Reporters sans frontières (RSF) dénonce la détention arbitraire d’un dessinateur de presse tanzanien pour avoir publié une caricature représentant la présidente du pays et déplore un nouveau signal désastreux pour les journalistes alors que la liberté de la presse n’a cessé de se dégrader ces dernières années en Tanzanie.
Privé de liberté pour avoir publié un dessin de presse. Optatus Fwema a été arrêté le 24 septembre dernier à son domicile puis emprisonné à la station de police d’Oysterbay, à Dar es Salaam, la capitale économique de la Tanzanie.

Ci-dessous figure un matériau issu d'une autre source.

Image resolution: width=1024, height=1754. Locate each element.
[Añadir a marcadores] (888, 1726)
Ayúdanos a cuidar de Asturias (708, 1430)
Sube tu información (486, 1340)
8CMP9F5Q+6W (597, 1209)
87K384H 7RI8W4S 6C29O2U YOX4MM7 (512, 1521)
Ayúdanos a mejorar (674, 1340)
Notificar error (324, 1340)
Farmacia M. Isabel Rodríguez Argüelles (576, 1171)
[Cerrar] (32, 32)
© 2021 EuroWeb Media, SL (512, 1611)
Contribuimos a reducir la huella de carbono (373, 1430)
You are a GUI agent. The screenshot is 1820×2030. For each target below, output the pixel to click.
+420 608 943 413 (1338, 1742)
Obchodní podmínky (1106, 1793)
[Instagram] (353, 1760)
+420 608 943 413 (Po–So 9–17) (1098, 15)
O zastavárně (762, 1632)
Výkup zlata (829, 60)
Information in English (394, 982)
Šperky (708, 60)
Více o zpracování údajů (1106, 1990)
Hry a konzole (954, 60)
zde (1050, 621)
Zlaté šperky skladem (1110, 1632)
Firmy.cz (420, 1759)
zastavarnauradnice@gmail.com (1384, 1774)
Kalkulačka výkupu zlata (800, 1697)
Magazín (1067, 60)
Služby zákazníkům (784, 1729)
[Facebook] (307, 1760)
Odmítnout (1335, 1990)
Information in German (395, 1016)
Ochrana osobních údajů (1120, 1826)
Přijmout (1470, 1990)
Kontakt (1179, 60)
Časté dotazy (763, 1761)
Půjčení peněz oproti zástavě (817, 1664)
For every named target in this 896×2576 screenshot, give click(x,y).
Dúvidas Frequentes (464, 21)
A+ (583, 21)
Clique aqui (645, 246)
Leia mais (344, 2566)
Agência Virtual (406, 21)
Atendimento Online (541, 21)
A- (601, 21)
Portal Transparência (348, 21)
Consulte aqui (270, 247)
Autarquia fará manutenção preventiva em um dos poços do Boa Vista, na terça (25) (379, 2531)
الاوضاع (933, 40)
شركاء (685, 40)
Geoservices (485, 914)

Mardi 5 octobre, la police s’est rendue au domicile du dessinateur afin de trouver des preuves incriminantes sans en informer son avocat. Selon les informations obtenues par RSF, aucune charge n’a encore été officiellement retenue contre Optatus Fwema alors même que la loi n’autorise pas la police à détenir un suspect plus de 48 heures sans inculpation. Le caricaturiste pourrait être présenté devant le tribunal ce jeudi.
Publié sur sa page Instagram, le dessin pour lequel Fwema a été arrêté représente Samia Suluhu, qui a pris la tête du pays en mars à la suite du décès de l’ancien président John Magufuli, sous les traits d’une enfant “faisant mumuse” avec une bassine d’eau. Derrière elle, l’ancien président Jakaya Kikwete, considéré comme son mentor, est présenté comme celui qui la protège des critiques et qui rassure la population, ce qui illustre son influence dans la politique actuelle.
“Seuls les pires régimes autoritaires jettent en prison leurs caricaturistes pour un simple dessin satirique représentant le leader du pays, déclare le responsable du bureau Afrique de RSF Arnaud Froger. Cette détention arbitraire est un nouveau signal désastreux pour la liberté de la presse, dont l’état ne cesse de se dégrader ces dernières années. Nous demandons la libération immédiate et sans condition de ce dessinateur de presse et appelons la cheffe de l’Etat à ne pas emprunter la même voie prédatrice que son prédécesseur.”
Cette arrestation intervient deux semaines après les déclarations du ministre de l’Intérieur, George Simbachawene appelant la police à prendre des mesures contre les individus se livrant à “des actes criminels via les réseaux de médias sociaux”, notamment ceux qui “insultent la présidente”. Il y a trois semaines, la nouvelle ministre de l’Information et de la Communication, Ashatu Kijaji, avait tenu un discours tout aussi inquiétant, arguant que les journalistes devaient être “guidés par le patriotisme envers la nation” et qu’elle ne tolérerait “pas les journalistes qui choisissent de ternir la bonne image du pays”.
Le 6 septembre dernier, l’un des journaux indépendants les plus populaires du pays, Raia Mwema, avait été suspendu pour 30 jours pour avoir présenté l’homme qui a abattu plusieurs policiers et un agent de sécurité fin août, comme un membre du Chama Cha Mapinduzi (CCM), le parti au pouvoir depuis l’indépendance de la Tanzanie en 1962.
Lors d’une rencontre avec les journalistes au mois de juin, la présidente Samia Suluhu Hassan avait pourtant assuré vouloir améliorer la liberté d’expression et le développement des médias dans son pays. Quelques semaines plus tôt, elle s’était également engagée à lever les sanctions contre les médias visés par le passé. Ces annonces n’ont pas été suivies d’effet.
La Tanzanie occupe la 124e position sur 180 pays au Classement mondial de la liberté de la presse établi par RSF en 2021. Le pays a perdu 53 places depuis 2016. Aucun autre État au monde n’a connu une telle dégradation ces dernières années.